Stigma stress can harm mental health by aggravating emotional distress and depressive symptoms, and impair physical health by exacerbating sympathetic hyperactivity and sympathovagal imbalance. Moreover, stigma stress can increase parents’ agitation and irritability, leading to greater parental harshness in parent-child relationship and more marital conflicts in inter-parental interaction. Such a hostile family environment can intensify child internalizing and externalizing problems, amplifying the risks for psychiatric comorbidities among children with ASD.
Despite the detrimental effects of stigma stress, no evidence-based intervention is currently available for reducing it among stigmatized parents. While methods to reduce stigma stress remain unexplored, there is growing evidence in the broader literature that mindfulness is a simple but very powerful technique for effective coping with stress. Indeed, the non-judgmental and non-attached attitudes associated with mindfulness may enable parents of children with ASD to reflect on their experienced discrimination without suffering prolonged stigma stress. Instead of engaging in self-blame and self-shame, mindful parents may practice self-acceptance and self-compassion, which reduce emotional distress and sympathetic hyperactivity. With milder affective reactions, they may also exhibit fewer reactive behaviors, such as parental harshness and marital conflict, toward their children and spouses.

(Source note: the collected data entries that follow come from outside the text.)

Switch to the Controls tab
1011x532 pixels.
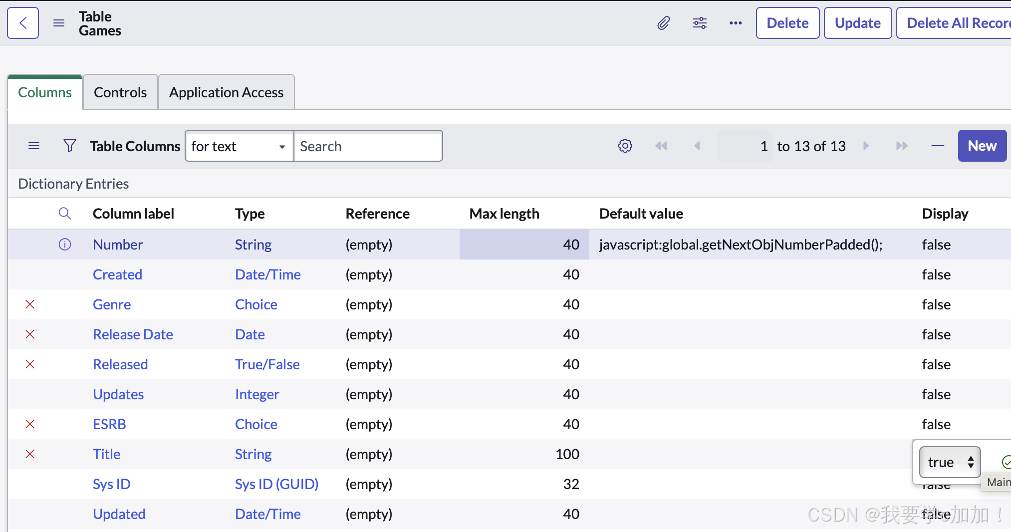pos(120,92)
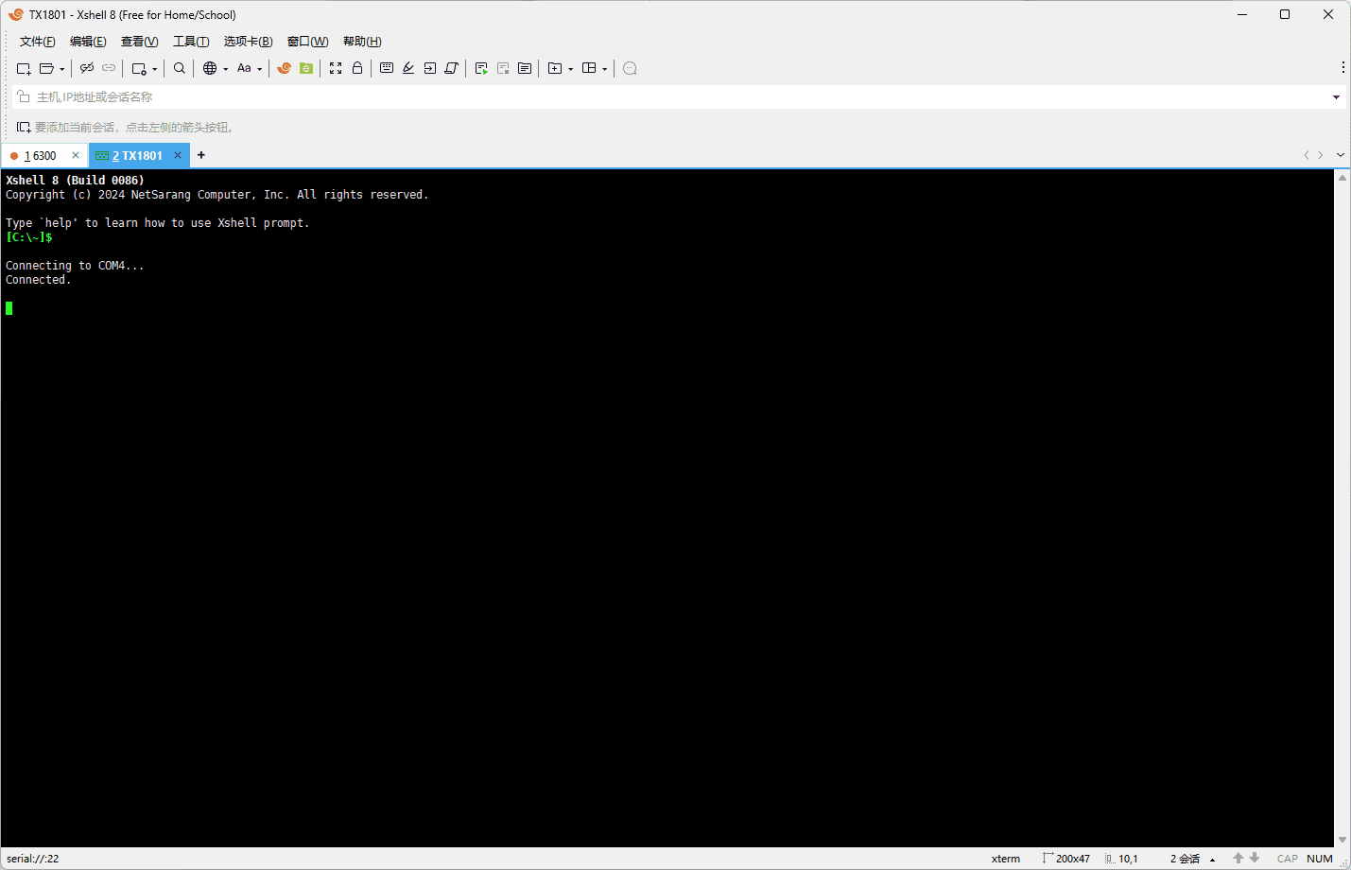
Task: Open the on-screen keyboard icon
Action: click(387, 68)
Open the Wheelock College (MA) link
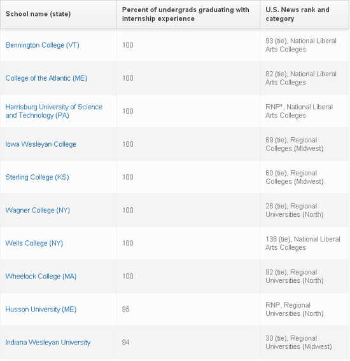 pyautogui.click(x=41, y=276)
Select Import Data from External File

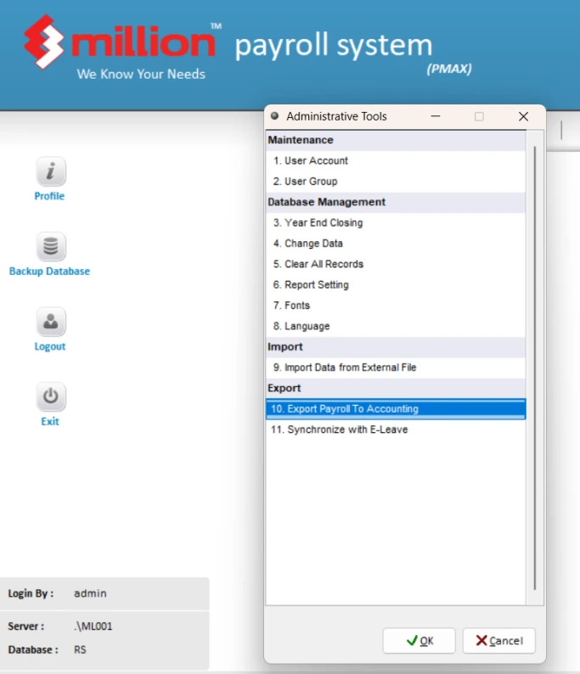pos(345,368)
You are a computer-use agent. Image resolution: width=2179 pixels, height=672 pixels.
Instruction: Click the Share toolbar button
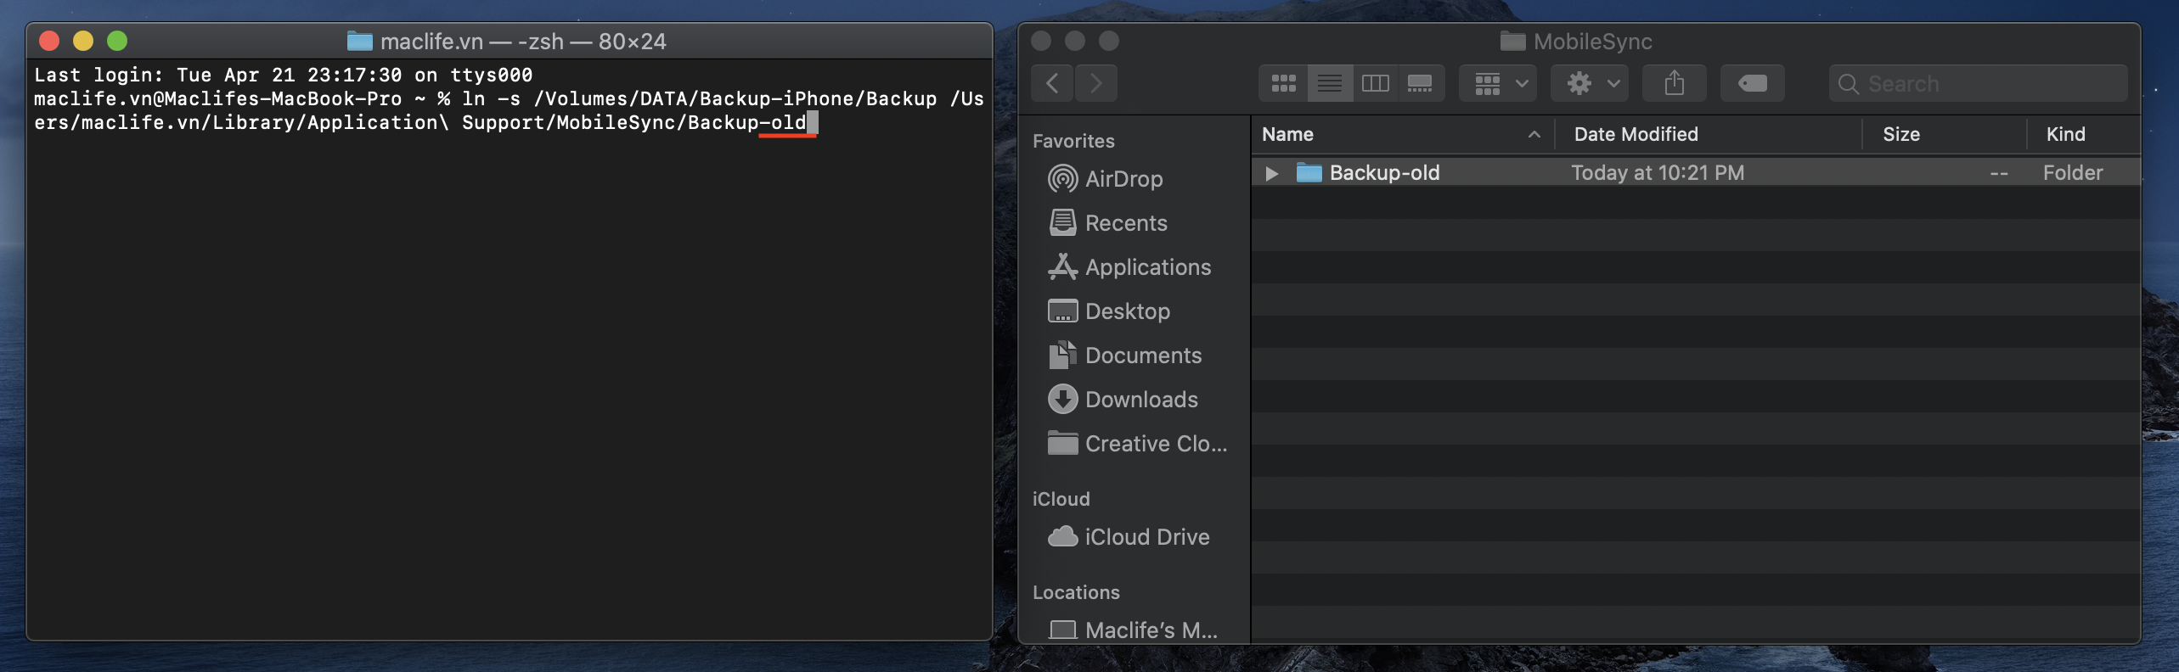tap(1674, 83)
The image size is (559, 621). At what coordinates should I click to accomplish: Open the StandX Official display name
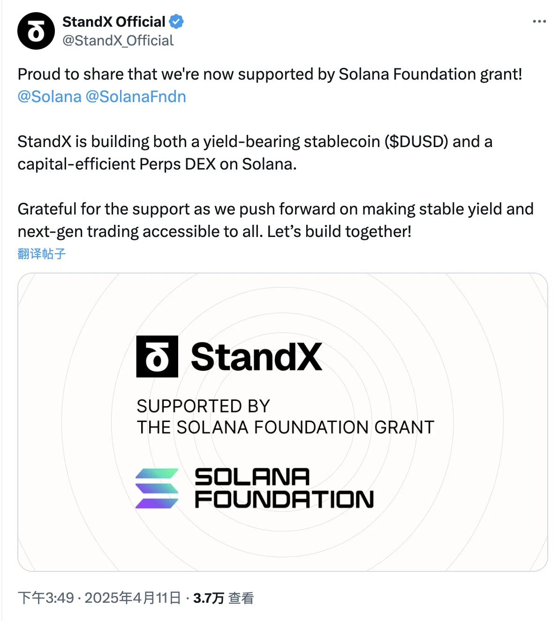point(114,22)
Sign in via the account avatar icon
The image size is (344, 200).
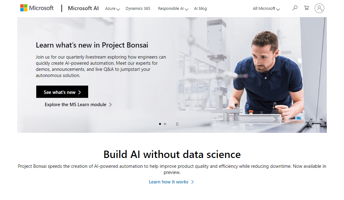click(319, 8)
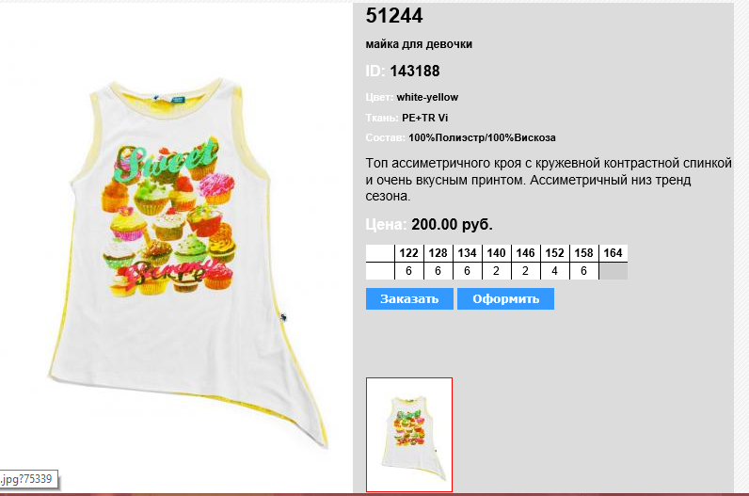
Task: Click the .jpg?75339 tooltip label
Action: 27,479

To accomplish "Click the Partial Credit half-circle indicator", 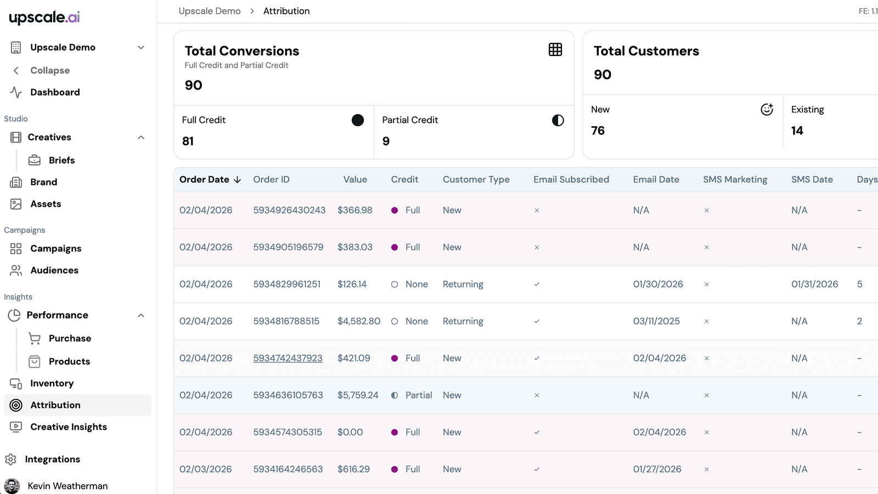I will [558, 120].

Given the promising benefits of mindfulness, the proposed project will develop a new and novel mindfulness-based intervention (MBI) that targets stigma stress among parents of children with ASD. To evaluate the effectiveness and mechanisms of the MBI, we will conduct a randomized controlled trial with two arms (i.e., intervention and waitlist control groups) among 200 parents of children with ASD. Participants will be evaluated at baseline, immediately after intervention, and six months afterwards using multi-informant questionnaires and objective biomarkers. We expect that the MBI will reduce stigma stress (primary outcome) as well as depressive symptoms, sympathovagal imbalance, parental harshness, marital conflict, and child internalizing and externalizing problems (secondary outcomes). We also expect that the primary outcome will mediate the effects of the intervention on the secondary outcomes.
This project has high scientific and scholarly merits, given its conceptual novelty and practical significance. Conceptually, it will generate novel knowledge about whether and how MBI can reduce stigma stress and its associated adverse outcomes on mental and physical health, parenting and marriage, and child emotional and behavioral functioning. It will also make a major breakthrough in understanding the intrapersonal, interpersonal, and intergenerational benefits of MBI. Practically, our MBI, if successful, can be used as an efficacious approach to reduce stigma stress and its associated adverse outcomes. This intervention approach is simple (i.e., does not require any equipment), inexpensive (i.e., does not cost any money to practice upon learning), and easy to do (i.e., can be practiced anytime and anywhere). Equipped with these positive outcomes, we could promote the MBI to government and non-government organizations for making contributions to family support services and policies.